Pull every line holding the string "timestamp" from the records below.

Source data Block Start

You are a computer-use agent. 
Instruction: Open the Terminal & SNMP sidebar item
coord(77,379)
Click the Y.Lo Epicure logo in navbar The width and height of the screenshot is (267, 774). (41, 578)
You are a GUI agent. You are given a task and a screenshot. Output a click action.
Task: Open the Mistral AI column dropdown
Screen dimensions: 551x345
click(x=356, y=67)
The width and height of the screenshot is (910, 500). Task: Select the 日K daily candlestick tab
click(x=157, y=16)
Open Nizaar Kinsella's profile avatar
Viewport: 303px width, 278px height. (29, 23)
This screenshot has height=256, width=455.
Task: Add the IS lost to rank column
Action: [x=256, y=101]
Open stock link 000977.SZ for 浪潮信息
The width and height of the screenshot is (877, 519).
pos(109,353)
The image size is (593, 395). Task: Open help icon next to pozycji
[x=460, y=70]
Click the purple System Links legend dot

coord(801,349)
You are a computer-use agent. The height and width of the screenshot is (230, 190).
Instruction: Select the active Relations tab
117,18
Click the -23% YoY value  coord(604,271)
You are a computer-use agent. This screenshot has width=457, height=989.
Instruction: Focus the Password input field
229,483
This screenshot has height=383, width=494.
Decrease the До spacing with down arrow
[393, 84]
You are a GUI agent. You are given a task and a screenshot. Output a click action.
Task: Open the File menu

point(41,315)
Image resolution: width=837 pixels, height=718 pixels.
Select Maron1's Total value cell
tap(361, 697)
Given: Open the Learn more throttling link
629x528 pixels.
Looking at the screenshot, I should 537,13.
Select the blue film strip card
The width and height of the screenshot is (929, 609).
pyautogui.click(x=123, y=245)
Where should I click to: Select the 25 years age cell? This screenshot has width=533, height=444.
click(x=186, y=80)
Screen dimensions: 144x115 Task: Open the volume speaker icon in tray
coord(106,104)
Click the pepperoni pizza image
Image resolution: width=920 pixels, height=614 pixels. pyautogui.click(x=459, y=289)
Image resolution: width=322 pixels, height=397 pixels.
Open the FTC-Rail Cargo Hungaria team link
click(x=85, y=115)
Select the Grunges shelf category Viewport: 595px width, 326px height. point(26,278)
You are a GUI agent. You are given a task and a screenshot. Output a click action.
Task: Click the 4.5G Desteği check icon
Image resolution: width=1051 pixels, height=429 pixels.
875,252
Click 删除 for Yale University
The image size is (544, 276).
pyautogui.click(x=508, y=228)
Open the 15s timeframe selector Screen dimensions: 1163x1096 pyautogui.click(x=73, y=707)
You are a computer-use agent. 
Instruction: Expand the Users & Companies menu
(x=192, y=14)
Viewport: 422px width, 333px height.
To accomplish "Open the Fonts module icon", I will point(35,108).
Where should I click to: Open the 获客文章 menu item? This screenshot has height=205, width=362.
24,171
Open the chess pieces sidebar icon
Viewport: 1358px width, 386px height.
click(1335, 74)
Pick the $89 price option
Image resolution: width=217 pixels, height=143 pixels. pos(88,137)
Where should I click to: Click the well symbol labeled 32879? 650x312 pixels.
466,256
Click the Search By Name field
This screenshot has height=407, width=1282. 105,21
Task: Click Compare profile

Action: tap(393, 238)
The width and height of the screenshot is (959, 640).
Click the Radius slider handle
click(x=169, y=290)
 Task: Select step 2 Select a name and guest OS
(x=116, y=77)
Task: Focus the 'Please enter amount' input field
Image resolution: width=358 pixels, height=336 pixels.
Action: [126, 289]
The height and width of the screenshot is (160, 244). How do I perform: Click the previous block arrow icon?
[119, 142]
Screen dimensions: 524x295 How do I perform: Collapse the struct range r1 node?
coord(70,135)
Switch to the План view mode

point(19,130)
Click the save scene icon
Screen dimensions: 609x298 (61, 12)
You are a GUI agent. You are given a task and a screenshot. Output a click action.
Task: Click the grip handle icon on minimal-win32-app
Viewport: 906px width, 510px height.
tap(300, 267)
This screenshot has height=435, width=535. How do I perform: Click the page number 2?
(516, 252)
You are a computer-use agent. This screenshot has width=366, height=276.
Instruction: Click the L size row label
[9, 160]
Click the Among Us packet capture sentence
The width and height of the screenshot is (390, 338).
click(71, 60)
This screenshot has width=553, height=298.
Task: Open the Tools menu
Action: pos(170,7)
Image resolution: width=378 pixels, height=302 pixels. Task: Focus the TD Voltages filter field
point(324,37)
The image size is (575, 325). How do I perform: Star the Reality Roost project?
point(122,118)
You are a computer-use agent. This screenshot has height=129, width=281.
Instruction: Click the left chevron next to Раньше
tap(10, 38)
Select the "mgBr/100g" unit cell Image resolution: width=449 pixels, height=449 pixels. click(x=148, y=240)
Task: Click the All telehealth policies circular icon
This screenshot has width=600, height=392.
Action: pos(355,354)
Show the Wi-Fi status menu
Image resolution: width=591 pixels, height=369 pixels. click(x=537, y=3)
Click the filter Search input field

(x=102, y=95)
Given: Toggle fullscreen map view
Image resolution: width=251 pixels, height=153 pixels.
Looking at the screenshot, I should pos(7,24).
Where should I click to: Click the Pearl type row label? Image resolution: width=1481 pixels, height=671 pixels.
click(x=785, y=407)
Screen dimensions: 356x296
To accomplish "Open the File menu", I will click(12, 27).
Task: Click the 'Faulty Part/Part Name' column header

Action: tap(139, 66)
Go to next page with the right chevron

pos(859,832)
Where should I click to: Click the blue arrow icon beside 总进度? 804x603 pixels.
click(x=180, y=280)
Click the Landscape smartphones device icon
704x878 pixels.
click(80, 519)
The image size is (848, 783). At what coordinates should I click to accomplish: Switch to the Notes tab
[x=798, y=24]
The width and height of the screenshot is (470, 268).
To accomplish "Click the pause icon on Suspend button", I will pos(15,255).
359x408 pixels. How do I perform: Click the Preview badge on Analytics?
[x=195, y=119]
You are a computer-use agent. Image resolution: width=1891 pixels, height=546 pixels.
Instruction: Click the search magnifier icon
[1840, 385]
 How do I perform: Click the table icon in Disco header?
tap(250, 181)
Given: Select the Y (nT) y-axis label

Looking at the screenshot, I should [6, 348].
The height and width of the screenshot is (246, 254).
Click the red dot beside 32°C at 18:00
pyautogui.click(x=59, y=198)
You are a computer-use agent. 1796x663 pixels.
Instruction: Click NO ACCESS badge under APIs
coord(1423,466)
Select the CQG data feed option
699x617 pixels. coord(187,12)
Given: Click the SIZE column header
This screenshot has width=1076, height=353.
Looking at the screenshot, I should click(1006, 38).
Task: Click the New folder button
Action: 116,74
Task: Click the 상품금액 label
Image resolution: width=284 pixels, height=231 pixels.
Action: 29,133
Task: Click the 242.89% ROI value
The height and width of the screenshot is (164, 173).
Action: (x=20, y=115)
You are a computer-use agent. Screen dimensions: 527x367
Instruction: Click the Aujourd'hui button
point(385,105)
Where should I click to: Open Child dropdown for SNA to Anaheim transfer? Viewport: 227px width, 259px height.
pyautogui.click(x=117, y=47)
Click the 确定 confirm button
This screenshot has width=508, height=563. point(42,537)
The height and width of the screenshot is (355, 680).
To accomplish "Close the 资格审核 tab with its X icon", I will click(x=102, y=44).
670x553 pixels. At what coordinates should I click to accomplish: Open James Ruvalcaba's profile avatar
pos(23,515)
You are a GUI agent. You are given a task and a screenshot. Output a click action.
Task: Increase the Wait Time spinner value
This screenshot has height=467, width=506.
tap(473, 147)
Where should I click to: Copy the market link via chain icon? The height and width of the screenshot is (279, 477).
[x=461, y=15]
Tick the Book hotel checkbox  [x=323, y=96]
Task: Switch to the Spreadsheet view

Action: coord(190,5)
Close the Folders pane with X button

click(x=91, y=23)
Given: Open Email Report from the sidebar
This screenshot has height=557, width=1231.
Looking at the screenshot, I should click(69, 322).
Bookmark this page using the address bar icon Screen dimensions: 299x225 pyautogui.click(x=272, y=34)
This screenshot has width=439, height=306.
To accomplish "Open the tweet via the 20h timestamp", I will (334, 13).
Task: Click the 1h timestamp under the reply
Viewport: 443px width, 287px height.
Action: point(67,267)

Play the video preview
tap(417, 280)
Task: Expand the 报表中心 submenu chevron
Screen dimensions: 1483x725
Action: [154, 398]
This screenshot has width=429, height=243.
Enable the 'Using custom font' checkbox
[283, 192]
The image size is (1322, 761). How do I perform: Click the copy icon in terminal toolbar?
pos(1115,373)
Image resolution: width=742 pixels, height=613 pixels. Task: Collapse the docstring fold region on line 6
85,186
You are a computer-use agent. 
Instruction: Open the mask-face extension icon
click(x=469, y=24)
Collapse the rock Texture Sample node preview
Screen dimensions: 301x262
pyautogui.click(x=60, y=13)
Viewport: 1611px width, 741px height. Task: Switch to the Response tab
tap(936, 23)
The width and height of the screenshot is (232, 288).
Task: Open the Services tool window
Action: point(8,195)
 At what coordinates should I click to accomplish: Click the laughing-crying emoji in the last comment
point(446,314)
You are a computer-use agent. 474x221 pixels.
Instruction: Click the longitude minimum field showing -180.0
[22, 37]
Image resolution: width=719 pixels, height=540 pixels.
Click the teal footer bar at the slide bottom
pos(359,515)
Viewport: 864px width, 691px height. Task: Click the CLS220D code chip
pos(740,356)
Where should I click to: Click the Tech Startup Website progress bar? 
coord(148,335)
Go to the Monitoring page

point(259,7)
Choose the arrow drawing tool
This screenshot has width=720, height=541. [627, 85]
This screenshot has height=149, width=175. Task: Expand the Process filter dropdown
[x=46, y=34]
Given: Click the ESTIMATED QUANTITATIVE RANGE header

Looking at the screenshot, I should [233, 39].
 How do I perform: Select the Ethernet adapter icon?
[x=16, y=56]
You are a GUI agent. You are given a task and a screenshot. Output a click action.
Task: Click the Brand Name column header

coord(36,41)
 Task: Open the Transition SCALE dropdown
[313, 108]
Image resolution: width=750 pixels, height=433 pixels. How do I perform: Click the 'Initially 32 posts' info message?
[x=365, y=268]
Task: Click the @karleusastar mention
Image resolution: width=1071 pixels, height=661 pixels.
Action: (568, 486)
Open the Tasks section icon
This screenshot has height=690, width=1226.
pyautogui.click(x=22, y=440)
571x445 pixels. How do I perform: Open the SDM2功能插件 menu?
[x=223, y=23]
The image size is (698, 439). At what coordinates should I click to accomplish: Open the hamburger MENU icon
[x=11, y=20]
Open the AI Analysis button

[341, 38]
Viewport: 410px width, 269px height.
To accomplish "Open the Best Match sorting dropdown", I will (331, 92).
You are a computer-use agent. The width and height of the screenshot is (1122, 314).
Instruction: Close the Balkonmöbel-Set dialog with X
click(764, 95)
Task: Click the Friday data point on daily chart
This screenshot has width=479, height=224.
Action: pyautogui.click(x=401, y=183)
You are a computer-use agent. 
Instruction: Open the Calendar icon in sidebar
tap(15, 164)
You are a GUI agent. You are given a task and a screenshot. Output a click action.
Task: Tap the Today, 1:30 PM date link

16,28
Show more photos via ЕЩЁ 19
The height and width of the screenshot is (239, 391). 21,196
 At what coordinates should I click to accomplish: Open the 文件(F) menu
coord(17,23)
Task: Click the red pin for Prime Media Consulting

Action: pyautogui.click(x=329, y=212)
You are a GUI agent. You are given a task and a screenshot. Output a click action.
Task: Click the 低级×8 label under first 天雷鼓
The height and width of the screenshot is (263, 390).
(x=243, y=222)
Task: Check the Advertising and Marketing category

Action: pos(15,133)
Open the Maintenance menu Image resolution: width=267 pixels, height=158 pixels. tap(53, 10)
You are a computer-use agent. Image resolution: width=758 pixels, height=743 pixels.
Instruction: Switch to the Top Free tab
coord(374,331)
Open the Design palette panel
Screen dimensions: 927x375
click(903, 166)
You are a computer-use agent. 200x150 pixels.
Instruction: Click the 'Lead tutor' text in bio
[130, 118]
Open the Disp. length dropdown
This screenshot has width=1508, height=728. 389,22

Source data Block End

### Answer space:
To accomplish "Open the tweet via the 20h timestamp", I will (334, 13).
Task: Click the 1h timestamp under the reply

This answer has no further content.